• _Brief 1_: List every published work that the Bayesian variable selection post cites by author and year.
• _Brief 2_:
Answer from the Bayesian variable selection post:
(a) On what date was it published?
(b) By what do Kuo & Mallick propose multiplying the coefficient for the kth explanatory variable?
(c) If an interaction term is judged "important", what should also be retained?
• _Brief 3_: Resume the Bayesian variable selection post after its last heading, "What is “importance”?", and write the section that follows.

• _Text excerpt_:
++++

Quadratic interaction terms fitted by Bayesian Variable Selection

Fitting quadratic interactions in jags under Kuo & Mallik variable selection

statistics
code
Author
Affiliation
Published

December 21, 2016

I was recently faced with the challenge of testing the importance of non-linear effects in a linear mixed model with fixed effect interaction terms. This was an extension of previous work in which I fitted a linear mixed model and tested the importance of interacion terms using Bayesian Variable Selection.

Bayesian Variable Selection

Here, I present a short and non-technical summary of Bayesian Variable Selection (BVS) as I am using it, and direct the interested reader to the excellent review by Hooten & Hobbs (2015), featuring the method attributed to Kuo & Mallick (1998) and extended by Ntzoufras (2002). In essence, Kuo & Mallick propose multiplying the coefficent for the \(k\)th explanatory variable \(\beta_k\) by a stochastic Bernoulli indicator variable \(I_k\) that evaluates to \(I_k \in {0, 1}\) so that \(I_{k=1}\beta_k \sim \beta_k\) and \(I_{k=0}\beta_k = 0\). Ntzoufras (2002) extends this to interaction terms by multiplying the coefficient for the \(k\)th explanatory variable measured in the \(j\)th group \(\beta_{k,j}\) by an independent stochastic Bernoulli indicator variable \(I_{k,j}\), the mean of which is used as the probability of including an indicator variable representing the importance of the whole interaction term, \(I_k^{int}\). If the interaction term is judged to be “important”, then the main effect for the \(k\)th explanatory variable should also be retained. This is acheived by specifying the inclusion probability of the main effect \(p_k\) as conditional on the probability of inclusion of the interaction term according to \(p_k=I_k^{int} + (1 - I_k^{int})p_{k,r}\), where \(p_{k,r}\) is the mean probability of including the whole interaction term.

What is “importance”?

++++

• _Rows_:
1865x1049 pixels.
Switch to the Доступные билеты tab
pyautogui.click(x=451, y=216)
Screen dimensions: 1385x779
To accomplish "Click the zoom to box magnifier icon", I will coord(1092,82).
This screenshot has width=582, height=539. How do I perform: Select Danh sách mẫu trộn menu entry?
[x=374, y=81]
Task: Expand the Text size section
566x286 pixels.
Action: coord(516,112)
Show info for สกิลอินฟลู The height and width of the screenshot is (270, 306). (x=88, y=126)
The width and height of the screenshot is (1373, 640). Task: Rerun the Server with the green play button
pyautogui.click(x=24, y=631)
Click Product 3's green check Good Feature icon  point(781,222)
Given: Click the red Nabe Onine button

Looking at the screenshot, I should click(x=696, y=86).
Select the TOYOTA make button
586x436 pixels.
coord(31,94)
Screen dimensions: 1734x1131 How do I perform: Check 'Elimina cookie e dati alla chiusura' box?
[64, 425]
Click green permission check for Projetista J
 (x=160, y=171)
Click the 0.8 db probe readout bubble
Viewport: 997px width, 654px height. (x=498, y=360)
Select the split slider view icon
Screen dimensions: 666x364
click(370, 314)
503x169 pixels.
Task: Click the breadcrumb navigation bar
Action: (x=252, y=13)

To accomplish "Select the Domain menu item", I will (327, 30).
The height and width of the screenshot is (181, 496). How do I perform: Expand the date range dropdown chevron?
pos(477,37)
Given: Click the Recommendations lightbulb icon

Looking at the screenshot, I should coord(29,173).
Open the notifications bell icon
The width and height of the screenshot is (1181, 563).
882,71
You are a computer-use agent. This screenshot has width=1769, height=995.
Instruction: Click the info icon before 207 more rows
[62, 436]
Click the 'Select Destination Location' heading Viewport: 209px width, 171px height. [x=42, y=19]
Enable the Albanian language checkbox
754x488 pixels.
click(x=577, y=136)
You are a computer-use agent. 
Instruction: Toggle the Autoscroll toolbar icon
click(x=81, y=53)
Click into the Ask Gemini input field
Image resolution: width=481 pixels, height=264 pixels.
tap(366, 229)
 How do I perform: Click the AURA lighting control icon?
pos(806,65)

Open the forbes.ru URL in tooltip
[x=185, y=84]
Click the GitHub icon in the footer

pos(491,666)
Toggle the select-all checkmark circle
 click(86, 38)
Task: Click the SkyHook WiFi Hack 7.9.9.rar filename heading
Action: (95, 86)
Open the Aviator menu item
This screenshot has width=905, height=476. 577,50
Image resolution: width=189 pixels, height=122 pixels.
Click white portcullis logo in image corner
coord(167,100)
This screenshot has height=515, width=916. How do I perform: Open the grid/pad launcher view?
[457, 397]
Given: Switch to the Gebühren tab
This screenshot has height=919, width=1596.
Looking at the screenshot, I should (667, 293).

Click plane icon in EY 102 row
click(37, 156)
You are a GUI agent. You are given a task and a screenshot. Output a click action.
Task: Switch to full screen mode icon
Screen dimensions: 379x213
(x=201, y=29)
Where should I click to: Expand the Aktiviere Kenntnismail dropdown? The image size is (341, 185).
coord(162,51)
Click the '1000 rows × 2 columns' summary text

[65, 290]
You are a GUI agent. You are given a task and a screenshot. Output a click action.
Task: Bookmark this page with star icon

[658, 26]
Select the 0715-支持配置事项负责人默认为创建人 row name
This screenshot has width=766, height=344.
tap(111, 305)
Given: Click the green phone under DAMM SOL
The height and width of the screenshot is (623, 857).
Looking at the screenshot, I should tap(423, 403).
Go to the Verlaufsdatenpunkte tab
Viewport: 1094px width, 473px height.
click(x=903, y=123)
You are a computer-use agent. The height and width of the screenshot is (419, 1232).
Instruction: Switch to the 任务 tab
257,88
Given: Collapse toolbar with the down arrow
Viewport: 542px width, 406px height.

++++

• _Final answer 1_:
Hooten & Hobbs (2015)
Kuo & Mallick (1998)
Ntzoufras (2002)

• _Final answer 2_:
(a) December 21, 2016
(b) A stochastic Bernoulli indicator variable
(c) The main effect for the kth explanatory variable

• _Final answer 3_:
In this procedure, the easiest way to describe “importance” is when a coefficient is estimated to be substantially more or less than zero, i.e., the 95% credible intervals do not intercept 0. This is particularly elegant when the data set is large such that the chance of coefficient representing a small effect size is “statistically significant” due simply to the large number of cases.

What is meant by a quadratic effect?

I am using a quadratic function to represent a non-linear term. To estimate a quadratic function, one usually specifies it as function with two terms, \(\beta_1x\) and \(\beta_2x^2\). In what follows, the model I have designed treats a quadratic effect as a single term. In other words, if \(\beta_2\) is “important”, then \(\beta_1\) should also be included. The rationale behind this “dependency” is that \(\beta_2\) is a coefficient that “modifies” \(\beta_1\), i.e., \(\beta_2\) should not be estimated unless \(\beta_1\) is also estimated.

In the model below, I specify this dependency by specifying the probability of inclusion of \(\beta_1\) as a function of the probability of inclusion of \(\beta_2\), as described above. I then use this and similar dependencies to test the importance of a main quadratic effect (\(\beta_1x\) and \(\beta_2x^2\)) and a quadratic effect in interaction with group (\(\beta_{1,j}x_j\) and \(\beta_{2,j}x_j^2\)).

The model

This is the model written in JAGS. The annotations (e.g., # note 1) are explained below.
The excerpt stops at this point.